(Collected data)
______
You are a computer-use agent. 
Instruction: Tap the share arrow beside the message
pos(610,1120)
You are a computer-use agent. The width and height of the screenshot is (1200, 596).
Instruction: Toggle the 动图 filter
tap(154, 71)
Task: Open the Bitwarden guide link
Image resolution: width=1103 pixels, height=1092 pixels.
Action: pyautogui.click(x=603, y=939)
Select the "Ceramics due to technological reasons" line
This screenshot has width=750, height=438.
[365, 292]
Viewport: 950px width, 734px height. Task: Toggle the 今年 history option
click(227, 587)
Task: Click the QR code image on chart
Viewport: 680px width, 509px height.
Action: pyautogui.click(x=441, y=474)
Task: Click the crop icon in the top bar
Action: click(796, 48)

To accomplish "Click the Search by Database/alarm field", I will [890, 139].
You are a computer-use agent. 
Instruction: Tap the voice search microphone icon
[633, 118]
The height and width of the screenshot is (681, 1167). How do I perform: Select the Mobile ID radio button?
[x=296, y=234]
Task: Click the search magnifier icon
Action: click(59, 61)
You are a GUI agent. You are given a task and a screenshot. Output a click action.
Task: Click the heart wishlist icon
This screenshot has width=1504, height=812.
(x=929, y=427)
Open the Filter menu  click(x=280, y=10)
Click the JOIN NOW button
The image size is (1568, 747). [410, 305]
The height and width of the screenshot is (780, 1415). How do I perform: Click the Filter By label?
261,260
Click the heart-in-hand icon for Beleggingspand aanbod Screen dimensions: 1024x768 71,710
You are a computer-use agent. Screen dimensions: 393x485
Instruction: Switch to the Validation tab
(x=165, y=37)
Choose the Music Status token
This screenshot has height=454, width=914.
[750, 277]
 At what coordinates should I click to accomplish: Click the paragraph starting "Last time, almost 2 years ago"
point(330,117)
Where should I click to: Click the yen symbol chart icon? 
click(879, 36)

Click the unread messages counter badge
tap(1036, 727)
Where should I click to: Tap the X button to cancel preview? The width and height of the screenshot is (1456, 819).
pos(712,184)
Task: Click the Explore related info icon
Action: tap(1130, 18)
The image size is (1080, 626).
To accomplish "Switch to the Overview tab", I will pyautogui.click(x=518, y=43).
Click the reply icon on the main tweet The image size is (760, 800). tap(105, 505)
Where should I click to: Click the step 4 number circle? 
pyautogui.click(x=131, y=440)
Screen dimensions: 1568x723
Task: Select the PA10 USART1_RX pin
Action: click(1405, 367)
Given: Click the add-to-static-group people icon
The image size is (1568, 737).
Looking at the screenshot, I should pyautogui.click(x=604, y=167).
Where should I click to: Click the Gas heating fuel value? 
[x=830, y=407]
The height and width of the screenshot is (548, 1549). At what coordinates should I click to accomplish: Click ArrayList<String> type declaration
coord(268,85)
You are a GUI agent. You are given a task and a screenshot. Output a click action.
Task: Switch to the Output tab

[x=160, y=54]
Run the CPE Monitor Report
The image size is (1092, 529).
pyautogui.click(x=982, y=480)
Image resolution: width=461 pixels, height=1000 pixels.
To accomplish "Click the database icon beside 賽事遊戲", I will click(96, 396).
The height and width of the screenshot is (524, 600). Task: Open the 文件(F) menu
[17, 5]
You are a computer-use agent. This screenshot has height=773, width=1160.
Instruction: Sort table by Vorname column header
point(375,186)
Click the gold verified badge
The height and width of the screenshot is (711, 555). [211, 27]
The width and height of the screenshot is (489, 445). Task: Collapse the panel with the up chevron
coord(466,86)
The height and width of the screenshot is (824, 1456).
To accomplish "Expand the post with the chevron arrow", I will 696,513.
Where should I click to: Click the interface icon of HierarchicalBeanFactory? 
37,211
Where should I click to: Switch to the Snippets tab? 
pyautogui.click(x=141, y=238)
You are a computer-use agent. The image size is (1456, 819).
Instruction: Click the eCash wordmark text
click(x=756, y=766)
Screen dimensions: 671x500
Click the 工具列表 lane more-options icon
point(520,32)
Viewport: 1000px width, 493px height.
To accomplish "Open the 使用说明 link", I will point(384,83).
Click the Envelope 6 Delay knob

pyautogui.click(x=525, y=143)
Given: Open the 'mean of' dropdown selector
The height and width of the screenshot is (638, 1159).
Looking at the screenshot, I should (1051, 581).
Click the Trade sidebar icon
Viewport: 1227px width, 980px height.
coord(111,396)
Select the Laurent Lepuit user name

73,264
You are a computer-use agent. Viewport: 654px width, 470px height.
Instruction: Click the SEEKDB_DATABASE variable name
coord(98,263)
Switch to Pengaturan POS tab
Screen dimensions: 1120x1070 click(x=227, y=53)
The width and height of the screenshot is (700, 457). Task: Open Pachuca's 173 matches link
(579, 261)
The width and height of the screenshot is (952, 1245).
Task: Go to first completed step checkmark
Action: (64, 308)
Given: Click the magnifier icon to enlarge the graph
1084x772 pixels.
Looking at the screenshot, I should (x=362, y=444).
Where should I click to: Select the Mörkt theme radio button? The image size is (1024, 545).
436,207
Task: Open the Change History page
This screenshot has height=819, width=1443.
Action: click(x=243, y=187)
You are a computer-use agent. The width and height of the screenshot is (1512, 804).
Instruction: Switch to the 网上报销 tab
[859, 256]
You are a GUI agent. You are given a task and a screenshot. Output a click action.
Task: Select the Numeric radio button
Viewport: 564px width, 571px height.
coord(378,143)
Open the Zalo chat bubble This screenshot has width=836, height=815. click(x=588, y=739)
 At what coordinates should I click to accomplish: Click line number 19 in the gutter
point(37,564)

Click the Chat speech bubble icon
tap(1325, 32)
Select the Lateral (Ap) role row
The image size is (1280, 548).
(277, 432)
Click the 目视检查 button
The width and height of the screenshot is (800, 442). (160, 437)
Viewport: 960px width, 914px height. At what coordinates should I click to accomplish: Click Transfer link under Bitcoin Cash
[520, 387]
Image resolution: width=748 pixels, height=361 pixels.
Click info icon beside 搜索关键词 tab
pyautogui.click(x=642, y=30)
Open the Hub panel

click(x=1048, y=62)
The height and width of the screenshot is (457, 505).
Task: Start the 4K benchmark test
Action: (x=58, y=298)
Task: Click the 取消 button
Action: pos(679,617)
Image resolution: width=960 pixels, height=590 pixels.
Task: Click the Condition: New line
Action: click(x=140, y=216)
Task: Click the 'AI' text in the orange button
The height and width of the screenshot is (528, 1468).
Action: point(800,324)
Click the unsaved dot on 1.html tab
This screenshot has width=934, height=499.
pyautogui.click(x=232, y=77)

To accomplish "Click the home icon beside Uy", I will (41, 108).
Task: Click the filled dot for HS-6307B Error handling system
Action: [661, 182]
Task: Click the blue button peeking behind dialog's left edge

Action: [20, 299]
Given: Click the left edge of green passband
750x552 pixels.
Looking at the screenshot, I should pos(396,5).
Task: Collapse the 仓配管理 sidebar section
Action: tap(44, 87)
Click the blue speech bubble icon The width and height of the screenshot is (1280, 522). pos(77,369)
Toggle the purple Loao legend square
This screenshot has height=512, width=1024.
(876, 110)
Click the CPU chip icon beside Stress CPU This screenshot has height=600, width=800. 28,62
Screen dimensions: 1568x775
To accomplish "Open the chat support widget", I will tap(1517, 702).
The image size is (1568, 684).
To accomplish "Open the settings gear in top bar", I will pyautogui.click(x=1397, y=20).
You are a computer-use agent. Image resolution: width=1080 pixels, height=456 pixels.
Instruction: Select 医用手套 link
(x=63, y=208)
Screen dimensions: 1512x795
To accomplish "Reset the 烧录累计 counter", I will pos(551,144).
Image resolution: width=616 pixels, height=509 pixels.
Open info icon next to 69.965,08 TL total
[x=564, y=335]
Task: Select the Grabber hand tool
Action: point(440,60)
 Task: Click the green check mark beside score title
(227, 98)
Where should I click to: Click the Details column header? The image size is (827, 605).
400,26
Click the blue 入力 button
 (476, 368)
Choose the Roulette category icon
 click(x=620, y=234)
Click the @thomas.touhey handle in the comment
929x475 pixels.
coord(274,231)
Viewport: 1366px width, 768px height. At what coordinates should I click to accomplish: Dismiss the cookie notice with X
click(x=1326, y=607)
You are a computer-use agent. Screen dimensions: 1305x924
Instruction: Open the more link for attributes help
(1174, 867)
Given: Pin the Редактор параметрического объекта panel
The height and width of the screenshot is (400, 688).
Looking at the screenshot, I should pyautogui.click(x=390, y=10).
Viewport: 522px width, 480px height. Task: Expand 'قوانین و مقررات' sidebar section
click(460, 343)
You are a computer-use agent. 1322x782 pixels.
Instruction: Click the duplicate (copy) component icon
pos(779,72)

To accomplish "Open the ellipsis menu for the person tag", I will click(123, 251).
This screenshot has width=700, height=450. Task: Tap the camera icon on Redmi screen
______
How to complete this task: If a line falls between the first line of the data above and the line holding "due to technological", inclusive, retype it exactly; retype no other line.

Result:
You are a computer-use agent. 
Instruction: Tap the share arrow beside the message
pos(610,1120)
You are a computer-use agent. The width and height of the screenshot is (1200, 596).
Instruction: Toggle the 动图 filter
tap(154, 71)
Task: Open the Bitwarden guide link
Image resolution: width=1103 pixels, height=1092 pixels.
Action: pyautogui.click(x=603, y=939)
Select the "Ceramics due to technological reasons" line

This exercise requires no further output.